> Activity
Scan the data below and state the number of lines that include the word "search", adding no comment.

> Data for review
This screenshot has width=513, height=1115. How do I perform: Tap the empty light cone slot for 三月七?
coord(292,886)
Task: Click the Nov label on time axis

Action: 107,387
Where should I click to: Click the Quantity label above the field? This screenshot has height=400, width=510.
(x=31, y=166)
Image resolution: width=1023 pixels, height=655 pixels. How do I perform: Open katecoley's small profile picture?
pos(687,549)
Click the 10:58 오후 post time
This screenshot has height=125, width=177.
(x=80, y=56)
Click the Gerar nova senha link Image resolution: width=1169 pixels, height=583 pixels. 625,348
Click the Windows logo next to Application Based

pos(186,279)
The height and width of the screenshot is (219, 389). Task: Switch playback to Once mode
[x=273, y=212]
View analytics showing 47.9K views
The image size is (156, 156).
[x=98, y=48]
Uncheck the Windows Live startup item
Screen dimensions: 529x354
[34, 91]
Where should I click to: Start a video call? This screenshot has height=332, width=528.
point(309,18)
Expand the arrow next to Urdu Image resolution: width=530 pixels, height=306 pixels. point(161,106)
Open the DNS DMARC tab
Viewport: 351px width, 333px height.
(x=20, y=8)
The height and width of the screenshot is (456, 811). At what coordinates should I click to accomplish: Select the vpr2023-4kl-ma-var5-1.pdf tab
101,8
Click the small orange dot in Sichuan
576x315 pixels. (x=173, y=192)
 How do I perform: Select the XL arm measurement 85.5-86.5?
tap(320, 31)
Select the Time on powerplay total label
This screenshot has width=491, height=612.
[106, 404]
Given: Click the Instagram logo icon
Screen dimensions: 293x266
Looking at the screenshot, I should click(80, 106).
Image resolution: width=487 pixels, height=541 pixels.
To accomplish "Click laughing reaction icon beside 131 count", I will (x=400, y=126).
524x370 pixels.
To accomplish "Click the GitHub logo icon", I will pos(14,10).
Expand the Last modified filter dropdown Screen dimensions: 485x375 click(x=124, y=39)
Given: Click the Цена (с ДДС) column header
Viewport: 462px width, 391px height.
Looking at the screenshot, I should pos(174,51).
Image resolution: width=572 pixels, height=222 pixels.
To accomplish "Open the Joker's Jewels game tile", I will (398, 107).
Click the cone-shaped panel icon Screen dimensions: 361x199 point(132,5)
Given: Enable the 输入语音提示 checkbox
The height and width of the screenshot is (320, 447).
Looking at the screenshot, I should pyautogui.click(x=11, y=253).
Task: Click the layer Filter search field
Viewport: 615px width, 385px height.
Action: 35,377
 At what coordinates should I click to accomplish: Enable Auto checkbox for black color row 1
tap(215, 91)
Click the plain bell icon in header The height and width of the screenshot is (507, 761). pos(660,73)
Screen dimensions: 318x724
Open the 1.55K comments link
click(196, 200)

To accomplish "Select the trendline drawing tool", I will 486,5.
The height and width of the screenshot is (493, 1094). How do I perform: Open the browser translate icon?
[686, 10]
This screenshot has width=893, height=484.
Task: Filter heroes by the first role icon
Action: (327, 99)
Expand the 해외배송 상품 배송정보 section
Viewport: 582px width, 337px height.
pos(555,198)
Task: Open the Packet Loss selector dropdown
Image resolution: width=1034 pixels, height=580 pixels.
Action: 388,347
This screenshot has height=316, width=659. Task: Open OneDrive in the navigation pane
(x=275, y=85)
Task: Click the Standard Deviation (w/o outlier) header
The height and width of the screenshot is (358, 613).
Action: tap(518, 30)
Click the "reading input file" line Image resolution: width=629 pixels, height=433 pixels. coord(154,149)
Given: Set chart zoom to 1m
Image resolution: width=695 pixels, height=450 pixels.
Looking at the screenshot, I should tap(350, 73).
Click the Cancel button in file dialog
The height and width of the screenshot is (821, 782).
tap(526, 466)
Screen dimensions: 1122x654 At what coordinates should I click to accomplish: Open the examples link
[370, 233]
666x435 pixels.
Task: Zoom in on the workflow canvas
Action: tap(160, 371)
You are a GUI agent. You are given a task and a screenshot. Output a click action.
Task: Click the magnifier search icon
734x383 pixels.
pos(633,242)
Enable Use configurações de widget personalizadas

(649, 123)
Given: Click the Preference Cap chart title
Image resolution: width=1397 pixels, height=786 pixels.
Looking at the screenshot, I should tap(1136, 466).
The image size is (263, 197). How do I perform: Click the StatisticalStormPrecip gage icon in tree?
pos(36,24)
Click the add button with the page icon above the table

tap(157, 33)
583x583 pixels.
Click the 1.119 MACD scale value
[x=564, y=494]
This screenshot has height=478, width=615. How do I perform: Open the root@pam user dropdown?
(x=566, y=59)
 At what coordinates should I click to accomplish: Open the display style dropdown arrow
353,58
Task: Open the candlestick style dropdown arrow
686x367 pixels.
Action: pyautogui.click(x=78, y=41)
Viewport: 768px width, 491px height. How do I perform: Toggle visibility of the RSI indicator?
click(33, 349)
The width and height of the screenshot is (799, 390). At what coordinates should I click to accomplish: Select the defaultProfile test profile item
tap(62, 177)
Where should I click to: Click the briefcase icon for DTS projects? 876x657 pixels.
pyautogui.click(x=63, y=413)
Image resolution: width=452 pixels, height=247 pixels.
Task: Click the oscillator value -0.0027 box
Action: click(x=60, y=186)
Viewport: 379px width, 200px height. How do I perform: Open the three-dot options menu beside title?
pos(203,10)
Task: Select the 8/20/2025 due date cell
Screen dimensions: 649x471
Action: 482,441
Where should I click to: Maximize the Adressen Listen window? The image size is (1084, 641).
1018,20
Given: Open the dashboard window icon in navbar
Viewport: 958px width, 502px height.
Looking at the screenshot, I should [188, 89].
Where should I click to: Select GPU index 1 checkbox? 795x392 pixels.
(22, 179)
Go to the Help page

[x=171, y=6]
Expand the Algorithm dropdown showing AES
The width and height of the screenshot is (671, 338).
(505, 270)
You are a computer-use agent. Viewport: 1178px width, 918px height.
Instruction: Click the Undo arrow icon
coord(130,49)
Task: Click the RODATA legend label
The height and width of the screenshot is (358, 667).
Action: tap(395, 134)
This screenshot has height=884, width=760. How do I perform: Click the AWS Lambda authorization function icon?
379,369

> Completed task
2